Legislators hear pleas to avoid cuts

The state’s looming $1 billion budgetary hole already is cutting into financial requests headed to the Kansas Legislature.

Representatives from more than a dozen agencies, associations and advocacy organizations made their annual pitches Wednesday to members of Douglas County’s legislative delegation, and their usual requests for more money often were replaced with pleas for financial maintenance, or even monetary mercy.

“We’re all pragmatists,” said Tom Eblen, a member of the Endacott Society, a group of 400 Kansas University retirees seeking stronger oversight and management of the Kansas Public Employees Retirement System, while also hoping to avoid reductions in benefits. “We hope we can be held harmless to whatever extent possible.”

Participating in the meetings were Reps. Barbara Ballard, D-Lawrence; Paul Davis, D-Lawrence; and Tom Sloan, R-Lawrence. Joining them were Sen. Marci Francisco, D-Lawrence; Sen.-elect Tom Holland, D-Baldwin City; and Rep.-elect Tony Brown, D-Baldwin City.

Among the requests: Don’t add to a pending $455,000 drop in state financing that hits July 1 at Bert Nash Community Mental Health Center.

“We feel like we’ve given at the office already,” said David Johnson, the mental health agency’s chief executive officer.

Tanya Dorf Brunner, executive director of Independence Inc., asked legislators to push for lifting the freeze on a waiting list for services that help people with physical disabilities remain safely in their homes.

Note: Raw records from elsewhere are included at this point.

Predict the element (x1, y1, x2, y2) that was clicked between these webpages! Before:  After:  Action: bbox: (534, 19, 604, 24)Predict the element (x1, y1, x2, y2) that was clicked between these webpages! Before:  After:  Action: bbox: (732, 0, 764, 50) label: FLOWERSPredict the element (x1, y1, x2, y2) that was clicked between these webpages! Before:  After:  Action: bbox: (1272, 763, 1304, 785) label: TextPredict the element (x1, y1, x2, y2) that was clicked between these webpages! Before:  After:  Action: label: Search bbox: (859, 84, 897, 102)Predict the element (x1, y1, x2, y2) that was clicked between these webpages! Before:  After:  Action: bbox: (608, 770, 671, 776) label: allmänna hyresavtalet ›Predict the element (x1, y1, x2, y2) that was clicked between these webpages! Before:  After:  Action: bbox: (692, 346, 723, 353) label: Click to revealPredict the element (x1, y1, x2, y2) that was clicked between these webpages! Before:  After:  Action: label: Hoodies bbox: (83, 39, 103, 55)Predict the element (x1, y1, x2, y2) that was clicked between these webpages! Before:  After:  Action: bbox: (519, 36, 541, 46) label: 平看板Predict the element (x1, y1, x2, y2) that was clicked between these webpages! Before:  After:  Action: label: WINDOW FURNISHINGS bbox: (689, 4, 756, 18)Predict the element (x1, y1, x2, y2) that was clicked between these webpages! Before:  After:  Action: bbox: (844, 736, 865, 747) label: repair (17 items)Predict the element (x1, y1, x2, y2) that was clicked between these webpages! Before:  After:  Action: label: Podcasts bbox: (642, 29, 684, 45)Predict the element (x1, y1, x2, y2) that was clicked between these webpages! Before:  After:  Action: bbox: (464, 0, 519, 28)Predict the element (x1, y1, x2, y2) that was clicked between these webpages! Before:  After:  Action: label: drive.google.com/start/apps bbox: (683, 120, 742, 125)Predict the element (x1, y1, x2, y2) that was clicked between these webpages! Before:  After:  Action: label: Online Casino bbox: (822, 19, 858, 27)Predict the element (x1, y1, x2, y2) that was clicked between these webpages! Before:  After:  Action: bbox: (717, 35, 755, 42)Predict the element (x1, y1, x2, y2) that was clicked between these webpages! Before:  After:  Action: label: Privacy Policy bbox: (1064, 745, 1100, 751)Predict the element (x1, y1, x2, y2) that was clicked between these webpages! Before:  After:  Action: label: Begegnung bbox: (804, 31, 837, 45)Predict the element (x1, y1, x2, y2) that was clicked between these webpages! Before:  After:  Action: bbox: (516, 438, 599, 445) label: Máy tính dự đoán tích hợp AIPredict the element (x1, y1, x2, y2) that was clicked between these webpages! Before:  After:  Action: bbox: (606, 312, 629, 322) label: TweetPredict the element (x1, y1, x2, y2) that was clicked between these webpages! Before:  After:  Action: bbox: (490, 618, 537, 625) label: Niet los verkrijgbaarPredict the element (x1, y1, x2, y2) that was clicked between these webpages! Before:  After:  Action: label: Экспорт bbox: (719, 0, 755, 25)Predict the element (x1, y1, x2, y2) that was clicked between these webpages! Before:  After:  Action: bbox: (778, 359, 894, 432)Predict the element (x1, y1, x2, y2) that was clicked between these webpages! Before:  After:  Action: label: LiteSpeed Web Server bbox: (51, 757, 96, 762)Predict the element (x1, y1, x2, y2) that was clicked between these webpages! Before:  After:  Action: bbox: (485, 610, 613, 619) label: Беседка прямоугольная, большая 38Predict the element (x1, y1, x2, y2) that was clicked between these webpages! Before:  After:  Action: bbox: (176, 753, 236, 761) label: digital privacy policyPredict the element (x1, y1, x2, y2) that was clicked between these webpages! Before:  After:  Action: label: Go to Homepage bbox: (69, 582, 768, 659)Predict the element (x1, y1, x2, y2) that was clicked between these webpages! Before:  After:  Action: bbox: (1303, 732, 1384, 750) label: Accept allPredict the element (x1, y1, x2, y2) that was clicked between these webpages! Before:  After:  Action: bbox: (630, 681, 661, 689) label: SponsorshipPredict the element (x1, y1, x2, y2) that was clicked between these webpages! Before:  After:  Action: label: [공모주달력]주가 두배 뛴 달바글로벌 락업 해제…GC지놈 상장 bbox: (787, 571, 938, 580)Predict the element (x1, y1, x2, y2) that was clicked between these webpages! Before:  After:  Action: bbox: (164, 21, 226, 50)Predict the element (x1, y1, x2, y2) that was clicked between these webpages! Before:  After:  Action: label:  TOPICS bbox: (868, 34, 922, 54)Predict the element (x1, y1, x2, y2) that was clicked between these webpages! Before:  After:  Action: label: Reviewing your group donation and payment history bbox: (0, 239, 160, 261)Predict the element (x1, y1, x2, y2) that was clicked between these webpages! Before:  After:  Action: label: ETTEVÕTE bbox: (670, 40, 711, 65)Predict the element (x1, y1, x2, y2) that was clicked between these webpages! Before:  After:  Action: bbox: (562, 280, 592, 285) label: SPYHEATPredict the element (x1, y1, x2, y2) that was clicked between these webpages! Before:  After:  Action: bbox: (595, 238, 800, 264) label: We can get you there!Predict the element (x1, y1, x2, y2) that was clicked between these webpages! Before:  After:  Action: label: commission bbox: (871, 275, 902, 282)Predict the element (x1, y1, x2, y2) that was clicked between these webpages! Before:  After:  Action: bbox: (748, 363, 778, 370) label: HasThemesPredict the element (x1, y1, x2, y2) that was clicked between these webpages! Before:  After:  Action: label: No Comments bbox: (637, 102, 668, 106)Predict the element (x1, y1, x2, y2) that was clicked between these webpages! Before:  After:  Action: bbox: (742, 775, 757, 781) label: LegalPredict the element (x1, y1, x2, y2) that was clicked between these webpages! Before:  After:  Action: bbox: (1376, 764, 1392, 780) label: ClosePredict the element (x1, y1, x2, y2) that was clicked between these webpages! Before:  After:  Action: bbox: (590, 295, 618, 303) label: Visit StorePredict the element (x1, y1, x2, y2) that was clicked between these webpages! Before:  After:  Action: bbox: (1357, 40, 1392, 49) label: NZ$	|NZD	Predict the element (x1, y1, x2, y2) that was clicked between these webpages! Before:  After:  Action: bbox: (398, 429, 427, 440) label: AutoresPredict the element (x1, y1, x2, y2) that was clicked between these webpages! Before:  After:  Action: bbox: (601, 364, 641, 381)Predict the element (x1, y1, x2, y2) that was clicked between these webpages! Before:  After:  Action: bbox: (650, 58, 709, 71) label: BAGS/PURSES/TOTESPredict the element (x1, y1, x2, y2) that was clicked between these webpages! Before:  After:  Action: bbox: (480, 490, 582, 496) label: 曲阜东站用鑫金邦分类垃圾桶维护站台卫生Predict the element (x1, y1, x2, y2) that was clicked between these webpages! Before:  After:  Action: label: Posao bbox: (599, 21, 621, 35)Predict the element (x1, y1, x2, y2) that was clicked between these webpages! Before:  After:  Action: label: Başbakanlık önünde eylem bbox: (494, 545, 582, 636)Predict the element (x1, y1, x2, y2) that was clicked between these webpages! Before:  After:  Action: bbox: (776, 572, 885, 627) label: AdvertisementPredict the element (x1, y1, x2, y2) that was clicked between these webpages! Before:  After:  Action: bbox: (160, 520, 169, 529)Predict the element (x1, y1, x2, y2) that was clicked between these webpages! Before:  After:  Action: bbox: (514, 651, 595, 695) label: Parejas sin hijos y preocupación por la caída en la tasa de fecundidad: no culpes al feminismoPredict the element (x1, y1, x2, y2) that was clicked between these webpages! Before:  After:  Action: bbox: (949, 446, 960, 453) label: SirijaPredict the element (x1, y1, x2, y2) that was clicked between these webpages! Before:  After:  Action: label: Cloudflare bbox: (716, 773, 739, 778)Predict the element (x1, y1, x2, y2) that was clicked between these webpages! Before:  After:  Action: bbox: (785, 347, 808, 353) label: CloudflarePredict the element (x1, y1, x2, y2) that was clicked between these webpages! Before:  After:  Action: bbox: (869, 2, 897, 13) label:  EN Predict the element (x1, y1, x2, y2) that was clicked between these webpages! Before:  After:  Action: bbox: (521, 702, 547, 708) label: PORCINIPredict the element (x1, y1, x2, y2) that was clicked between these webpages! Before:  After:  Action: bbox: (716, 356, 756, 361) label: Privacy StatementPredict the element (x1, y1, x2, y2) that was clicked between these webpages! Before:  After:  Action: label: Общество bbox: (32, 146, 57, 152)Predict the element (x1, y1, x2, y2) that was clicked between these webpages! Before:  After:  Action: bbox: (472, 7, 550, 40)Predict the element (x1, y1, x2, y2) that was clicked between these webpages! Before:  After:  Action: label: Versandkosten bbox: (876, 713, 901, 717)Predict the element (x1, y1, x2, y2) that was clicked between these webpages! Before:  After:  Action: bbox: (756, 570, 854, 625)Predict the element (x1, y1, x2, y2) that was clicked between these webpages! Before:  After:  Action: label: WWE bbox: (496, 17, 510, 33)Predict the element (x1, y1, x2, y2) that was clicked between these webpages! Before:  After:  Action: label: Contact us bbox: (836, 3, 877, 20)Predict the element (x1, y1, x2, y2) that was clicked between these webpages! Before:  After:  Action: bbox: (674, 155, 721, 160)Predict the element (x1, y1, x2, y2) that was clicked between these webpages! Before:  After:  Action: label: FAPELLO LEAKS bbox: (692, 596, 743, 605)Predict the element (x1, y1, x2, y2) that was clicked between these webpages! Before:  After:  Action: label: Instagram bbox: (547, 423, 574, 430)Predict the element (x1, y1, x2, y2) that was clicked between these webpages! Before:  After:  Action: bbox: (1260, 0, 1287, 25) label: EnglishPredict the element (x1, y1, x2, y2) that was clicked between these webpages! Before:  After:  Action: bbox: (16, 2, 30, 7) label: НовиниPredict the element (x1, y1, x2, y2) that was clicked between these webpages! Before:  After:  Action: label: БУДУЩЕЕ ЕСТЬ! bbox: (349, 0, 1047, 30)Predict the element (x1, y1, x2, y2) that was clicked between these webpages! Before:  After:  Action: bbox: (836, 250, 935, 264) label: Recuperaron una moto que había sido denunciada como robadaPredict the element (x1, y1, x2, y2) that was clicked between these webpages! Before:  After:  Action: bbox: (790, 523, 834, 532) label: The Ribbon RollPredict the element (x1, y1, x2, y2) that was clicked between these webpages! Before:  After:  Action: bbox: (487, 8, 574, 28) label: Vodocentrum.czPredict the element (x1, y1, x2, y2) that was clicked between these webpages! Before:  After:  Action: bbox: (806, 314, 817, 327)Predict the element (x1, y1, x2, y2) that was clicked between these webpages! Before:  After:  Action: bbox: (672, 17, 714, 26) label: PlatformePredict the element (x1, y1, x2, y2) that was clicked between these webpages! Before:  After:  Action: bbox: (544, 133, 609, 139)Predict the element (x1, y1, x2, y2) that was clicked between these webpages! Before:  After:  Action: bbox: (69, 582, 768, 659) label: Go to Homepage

At least nine of the agency’s clients have been squeezed by the freeze that took effect Dec. 1, and Brunner fears major problems as the cost-cutting measure takes hold. Inevitably, she said, some people left without assistance will opt to remain unassisted in their homes, rather than pay more than $3,000 a month to enter a nursing home.

“It sounds dramatic,” she said, “but people will die.”

Ballard, who organizes the annual meetings, said she and her fellow legislators would work to be fair during the upcoming session.

“We have to make the best of what we really have,” she said.